パーティーを途中で抜けて永野と元町のイタリアンレストランへ。和田弥生さんもいっしょに。ビール、ワイン、ピザ、スパゲティなどで賑やかに。平日なのに予約でいっぱいだった。和田さんは、和田守弘の奥さん。守弘さんは亡くなってしまったが、弥生さんはご主人の作品を今もいろいろなところで紹介している。和田氏の大作が、今度、横浜美術館に収蔵されることになったそうである。めでたし。
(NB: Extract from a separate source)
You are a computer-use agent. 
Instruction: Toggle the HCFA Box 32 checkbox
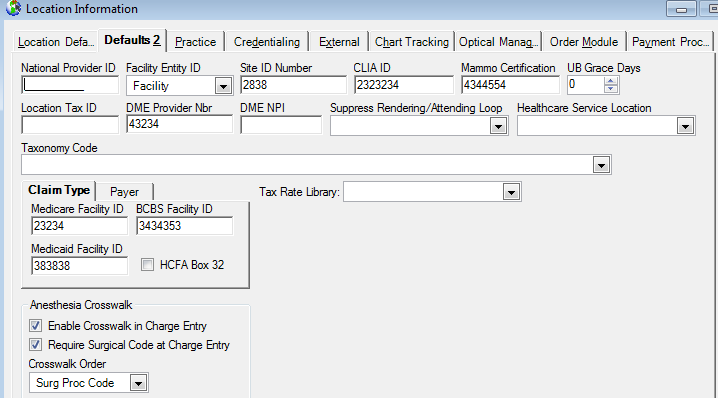[147, 265]
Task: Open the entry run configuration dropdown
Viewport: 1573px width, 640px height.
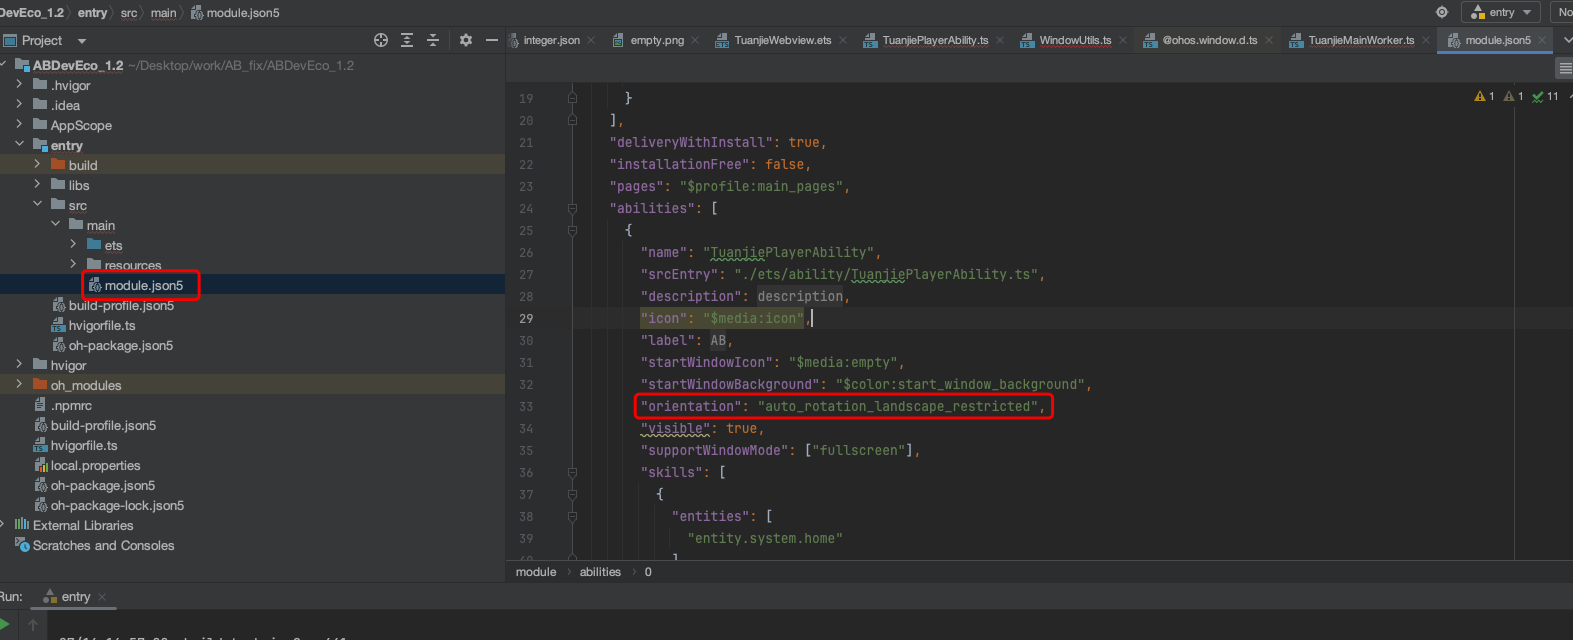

和田守弘は、永野の高校時代の恩師である。
8月14日(水)
ギャラリーの事務室の掃除とワックスがけ。
作品作りも続行。
8月15日(木)
事務所のワックスが乾いたので、テーブルや荷物を戻す。
作品作り続行。
8月16日(金)
台風が来るというので、家から一歩も外に出ないでテレビを観たりしながらだらだらする。台風は逸れたみたいで、なんということもなかった。
8月17日(土)
ギャラリー。9月の展覧会の案内状の封入作業。
作品制作。
8月18日(日)
マッサージ。毎週来ないと、わたしの身体はもたないのである。
8月19日(月)
今日は案内状を発送する。
作品も作る。もうすぐ4点が完成しそうである。
明日は眼科で診察。明後日から山形へ。上ノ山温泉と月山に行く予定。
4週間の休みを取っていたのに、もう半分が過ぎてしまった。
時は過ぎゆく。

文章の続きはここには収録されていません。